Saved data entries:

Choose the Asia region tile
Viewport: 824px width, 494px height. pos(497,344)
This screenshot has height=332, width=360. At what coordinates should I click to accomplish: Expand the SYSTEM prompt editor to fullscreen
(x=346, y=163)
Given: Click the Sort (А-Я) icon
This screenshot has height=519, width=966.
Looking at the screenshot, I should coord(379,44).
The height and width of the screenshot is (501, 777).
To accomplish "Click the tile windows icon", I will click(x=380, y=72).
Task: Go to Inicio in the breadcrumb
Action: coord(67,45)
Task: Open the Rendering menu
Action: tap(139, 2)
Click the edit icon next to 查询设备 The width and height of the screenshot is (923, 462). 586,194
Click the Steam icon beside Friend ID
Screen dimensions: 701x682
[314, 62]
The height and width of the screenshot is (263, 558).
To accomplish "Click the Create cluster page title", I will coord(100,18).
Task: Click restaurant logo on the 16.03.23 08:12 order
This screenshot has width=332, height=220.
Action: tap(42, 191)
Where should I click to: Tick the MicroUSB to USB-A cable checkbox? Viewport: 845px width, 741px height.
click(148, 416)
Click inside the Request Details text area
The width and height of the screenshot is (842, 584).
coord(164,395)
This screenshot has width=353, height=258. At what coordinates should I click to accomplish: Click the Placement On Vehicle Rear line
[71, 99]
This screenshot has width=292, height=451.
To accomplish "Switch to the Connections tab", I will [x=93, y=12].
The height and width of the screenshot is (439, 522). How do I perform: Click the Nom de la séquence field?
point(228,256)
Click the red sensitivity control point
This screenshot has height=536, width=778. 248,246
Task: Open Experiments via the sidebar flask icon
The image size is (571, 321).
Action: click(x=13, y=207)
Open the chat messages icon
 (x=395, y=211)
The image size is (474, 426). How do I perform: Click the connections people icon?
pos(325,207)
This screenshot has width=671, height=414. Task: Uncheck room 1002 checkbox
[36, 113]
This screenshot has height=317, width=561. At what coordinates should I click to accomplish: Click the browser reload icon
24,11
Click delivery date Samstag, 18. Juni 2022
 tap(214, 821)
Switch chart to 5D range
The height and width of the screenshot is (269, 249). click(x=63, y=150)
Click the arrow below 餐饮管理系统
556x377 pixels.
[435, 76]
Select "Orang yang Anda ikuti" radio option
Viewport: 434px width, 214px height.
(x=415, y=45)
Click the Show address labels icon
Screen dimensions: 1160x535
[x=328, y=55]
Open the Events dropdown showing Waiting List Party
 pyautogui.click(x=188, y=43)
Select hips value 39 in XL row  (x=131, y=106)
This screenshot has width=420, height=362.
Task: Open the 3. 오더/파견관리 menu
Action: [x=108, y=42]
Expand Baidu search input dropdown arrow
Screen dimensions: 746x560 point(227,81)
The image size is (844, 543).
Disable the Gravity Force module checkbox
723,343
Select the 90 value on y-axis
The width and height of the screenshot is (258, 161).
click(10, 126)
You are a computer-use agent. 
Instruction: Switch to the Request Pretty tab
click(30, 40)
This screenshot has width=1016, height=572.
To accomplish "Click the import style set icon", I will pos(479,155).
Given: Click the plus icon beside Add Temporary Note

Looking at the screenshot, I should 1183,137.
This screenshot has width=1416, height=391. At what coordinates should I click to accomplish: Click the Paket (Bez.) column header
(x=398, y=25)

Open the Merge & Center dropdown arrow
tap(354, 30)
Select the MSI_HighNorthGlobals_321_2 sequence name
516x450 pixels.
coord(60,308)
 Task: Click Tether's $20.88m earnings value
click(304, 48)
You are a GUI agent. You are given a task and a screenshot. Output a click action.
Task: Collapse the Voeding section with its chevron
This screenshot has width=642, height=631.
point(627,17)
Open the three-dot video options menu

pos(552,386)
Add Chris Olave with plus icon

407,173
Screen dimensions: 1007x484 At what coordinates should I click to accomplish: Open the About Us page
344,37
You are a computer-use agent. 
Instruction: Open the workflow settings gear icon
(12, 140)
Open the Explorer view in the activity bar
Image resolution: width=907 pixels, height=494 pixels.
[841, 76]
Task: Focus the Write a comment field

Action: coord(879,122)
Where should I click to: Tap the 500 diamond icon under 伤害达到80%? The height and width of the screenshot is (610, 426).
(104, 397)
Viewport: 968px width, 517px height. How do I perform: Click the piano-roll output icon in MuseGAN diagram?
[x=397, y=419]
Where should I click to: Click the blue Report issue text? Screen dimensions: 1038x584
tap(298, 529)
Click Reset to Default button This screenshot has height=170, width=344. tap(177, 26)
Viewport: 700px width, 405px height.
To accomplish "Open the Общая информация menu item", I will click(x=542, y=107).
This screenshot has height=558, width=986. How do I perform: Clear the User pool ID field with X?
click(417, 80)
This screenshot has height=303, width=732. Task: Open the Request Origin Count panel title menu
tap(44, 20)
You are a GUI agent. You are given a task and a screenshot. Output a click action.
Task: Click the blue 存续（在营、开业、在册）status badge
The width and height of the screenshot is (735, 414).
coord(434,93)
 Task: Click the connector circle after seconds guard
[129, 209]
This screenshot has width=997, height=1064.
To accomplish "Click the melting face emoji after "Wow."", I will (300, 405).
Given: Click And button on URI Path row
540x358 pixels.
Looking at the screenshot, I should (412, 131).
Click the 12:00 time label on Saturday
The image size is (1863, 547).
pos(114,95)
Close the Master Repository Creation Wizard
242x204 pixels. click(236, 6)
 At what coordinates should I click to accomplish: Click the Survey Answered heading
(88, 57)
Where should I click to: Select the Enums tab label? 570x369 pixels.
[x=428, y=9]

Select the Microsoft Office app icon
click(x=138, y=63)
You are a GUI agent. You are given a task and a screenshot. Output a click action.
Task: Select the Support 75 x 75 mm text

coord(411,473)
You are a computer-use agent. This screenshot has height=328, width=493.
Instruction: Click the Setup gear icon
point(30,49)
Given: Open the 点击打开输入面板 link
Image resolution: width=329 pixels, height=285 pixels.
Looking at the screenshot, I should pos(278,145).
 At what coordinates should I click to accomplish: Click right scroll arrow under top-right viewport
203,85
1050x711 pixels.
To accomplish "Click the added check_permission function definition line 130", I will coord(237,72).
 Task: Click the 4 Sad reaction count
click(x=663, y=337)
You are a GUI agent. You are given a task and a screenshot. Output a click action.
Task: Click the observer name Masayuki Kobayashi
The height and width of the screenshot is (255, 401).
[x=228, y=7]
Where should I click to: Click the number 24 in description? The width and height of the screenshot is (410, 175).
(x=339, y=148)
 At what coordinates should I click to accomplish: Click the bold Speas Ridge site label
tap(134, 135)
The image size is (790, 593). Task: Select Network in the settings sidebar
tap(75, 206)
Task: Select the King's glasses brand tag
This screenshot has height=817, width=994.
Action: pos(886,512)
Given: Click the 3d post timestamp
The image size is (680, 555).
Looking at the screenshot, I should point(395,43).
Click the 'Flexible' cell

*Exercise objective:*
Please copy the lines above from the line with "Click the edit" up to and including the line with "The height and width of the screenshot is (263, 558).", exactly as written and with nothing else.

*Exercise result:*
Click the edit icon next to 查询设备 The width and height of the screenshot is (923, 462). 586,194
Click the Steam icon beside Friend ID
Screen dimensions: 701x682
[314, 62]
The height and width of the screenshot is (263, 558).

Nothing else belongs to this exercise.